> _Request_: Please pull out each line of the entries below that contains the word "field", and copy every such line in full.

> _Working data_:
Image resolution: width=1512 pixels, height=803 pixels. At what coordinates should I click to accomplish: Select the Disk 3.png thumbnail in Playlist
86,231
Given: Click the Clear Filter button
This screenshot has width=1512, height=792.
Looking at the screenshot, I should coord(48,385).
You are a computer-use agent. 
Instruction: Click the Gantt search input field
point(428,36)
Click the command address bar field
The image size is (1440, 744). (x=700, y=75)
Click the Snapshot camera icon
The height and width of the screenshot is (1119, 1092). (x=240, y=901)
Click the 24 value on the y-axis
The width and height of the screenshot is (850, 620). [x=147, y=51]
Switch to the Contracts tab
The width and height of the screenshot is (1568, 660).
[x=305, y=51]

> _Result for this task_:
Instruction: Click the Gantt search input field
Click the command address bar field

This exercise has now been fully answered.